Opioids are involved in both segmental inhibition and descending inhibition (Fields and Basbaum, 1999). However, systemic blockade of opioid receptors with naloxone has no effect on the analgesia produced by manipulation in humans (Vicenzino et al., 2000; Zusman et al., 1989). Descending inhibitory pathways from the rostral ventral medulla (RVM) utilize serotonin as a neurotransmitter and those from dorsolateral pons utilize noradrenline (Fields and Basbaum, 1999). The purpose of this study is to determine, using behavioral pharmacology techniques, which dorsal horn neurotransmitter receptors mediate this manipulation-induced antihyperalgesic effect.
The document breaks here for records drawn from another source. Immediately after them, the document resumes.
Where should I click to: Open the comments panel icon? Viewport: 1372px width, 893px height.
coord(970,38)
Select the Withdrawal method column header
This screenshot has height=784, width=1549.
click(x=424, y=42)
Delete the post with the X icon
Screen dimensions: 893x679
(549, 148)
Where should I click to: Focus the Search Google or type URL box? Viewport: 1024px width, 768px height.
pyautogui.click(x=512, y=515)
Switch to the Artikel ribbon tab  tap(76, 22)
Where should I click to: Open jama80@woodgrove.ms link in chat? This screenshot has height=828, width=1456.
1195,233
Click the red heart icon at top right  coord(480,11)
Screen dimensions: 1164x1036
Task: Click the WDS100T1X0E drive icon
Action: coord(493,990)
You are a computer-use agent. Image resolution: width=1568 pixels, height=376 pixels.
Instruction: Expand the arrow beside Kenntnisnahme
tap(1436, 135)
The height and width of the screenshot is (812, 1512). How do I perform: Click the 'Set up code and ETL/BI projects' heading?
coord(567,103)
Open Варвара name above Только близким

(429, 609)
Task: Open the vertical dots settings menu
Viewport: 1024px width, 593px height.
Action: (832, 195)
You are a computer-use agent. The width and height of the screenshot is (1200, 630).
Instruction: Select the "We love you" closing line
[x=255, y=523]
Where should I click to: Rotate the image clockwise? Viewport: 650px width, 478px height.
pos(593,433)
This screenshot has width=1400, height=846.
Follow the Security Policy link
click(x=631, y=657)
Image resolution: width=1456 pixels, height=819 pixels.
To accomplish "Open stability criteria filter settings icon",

All experiments were approved by the Animal Care and Use Committee at the University of Iowa and are in accordance with the National Institutes of Health and the International Association for the Study of Pain policies on use of laboratory animals.
2.1. Joint inflammation
Male Sprague-Dawley rats (250–350 g, Harlan, Indianapolis, IN; n = 113) were anesthetized briefly with halothane (2–5% v/v) and injected with 50 µl of 0.2% w/v capsaicin (Sigma, St Louis, MO) into the left ankle joint. This produces a robust secondary mechanical hyperalgesia of the paw, which is fully developed in 2 h after injection (Sluka, 2002).
2.2. Drug administration
Intrathecal catheters (32 G, polyurethane; 10.5 cm; Recathco, Allison Park, PA) were placed acutely immediately prior to drug administration (Storkson et al., 1996). Prior to insertion, a 32-gauge polyurethane catheter was glued to PE 10 tubing (0.28 mm ID, polyethylene; 5 cm; Becton Dickson and Company, Sparks, MD). Animals were anesthetized with halothane (2–5% v/v) and a 23-gauge hypodermic needle was inserted through the skin into the L5—L6 intervertebral space until a tail flick was noted. The 32-gauge polyurethane catheter was inserted into the intrathecal space through the needle and advanced cranially until 3.5–4.0 cm was under the skin. After placement, the needle was withdrawn. Drugs were then given intrathecally, through the catheter, while the animal remained anesthetized, and the catheter removed after
drug administration. Acute catheter placement was chosen instead of direct spinal injection in order to insure that the drug was targeted specifically to the lumbar enlargement and the effects of dilution and diffusion on drug concentration at the target site would be minimized. It was not possible, therefore, to verify catheter placement in these experiments with acute catheter placement since the catheter is removed after drug administration. However, the experimenters placing the catheters have performed hundreds of chronic catheter placements with approximate accuracy of 99% (Skyba et al., 2002; Sluka, 2002). Further, the presence of a tail flick upon needle insertion is a good indication that the needle has access to the intrathecal space.
Bicuculline methiodide (0.3 µg/10 µl; n = 11), naloxone hydrochloride dihydrate (10 µg/10 µl; n = 12), methysergide maleate (30 µg/10 µl; n = 12), or yohimbine hydrochloride (30 µg/10 µl; n = 10) were administered spinally to block γ-aminobutyric acid (GABAA) receptors (Kaneko and Hammond, 1997), opioid receptors (Dickenson et al., 1981; Woolf, 1980), serotonergic (5-HT1 and 5-HT2) receptors (Calejesan et al., 1998), or a2-adrenergic receptors (Sawynok and Reed, 1991), respectively. In addition, 1-(2-methoxyphenyl)-4-(4-[2-phthalimido]butyl)piperazine hydrobromide (NAN-190, 15 µg/10 µl; n = 12), ketanserin tartrate (30 µg/10 µl; n = 14), or 3-tropanyl-3,5-dichlorobenzoate (MDL-72222, 12 µg/10 µl; n = 12) were administered spinally to block 5-HT1A (Mjellem et al., 1993), 5-HT2A (Sasaki et al., 2001), or 5-HT3 receptors (Sasaki et al., 2001), respectively. All doses were chosen based on previously published studies showing selectivity for the specific receptor type/subtype(s), e.g. blocking the analgesic effects of the corresponding receptor agonist. All drugs were purchased from Sigma Chemical Co. (St Louis, MO, USA). Isotonic, sterile saline adjusted to pH 7.2 served as a vehicle control (n = 12). Drugs were given 15 min prior to the joint manipulation while the animal was anesthetized with halothane (1–2% v/v). All animals received only one administration of antagonist or vehicle. None of the drugs administered intrathecally had any effect on gross motor function, i.e. gait or withdrawal to noxious stimuli.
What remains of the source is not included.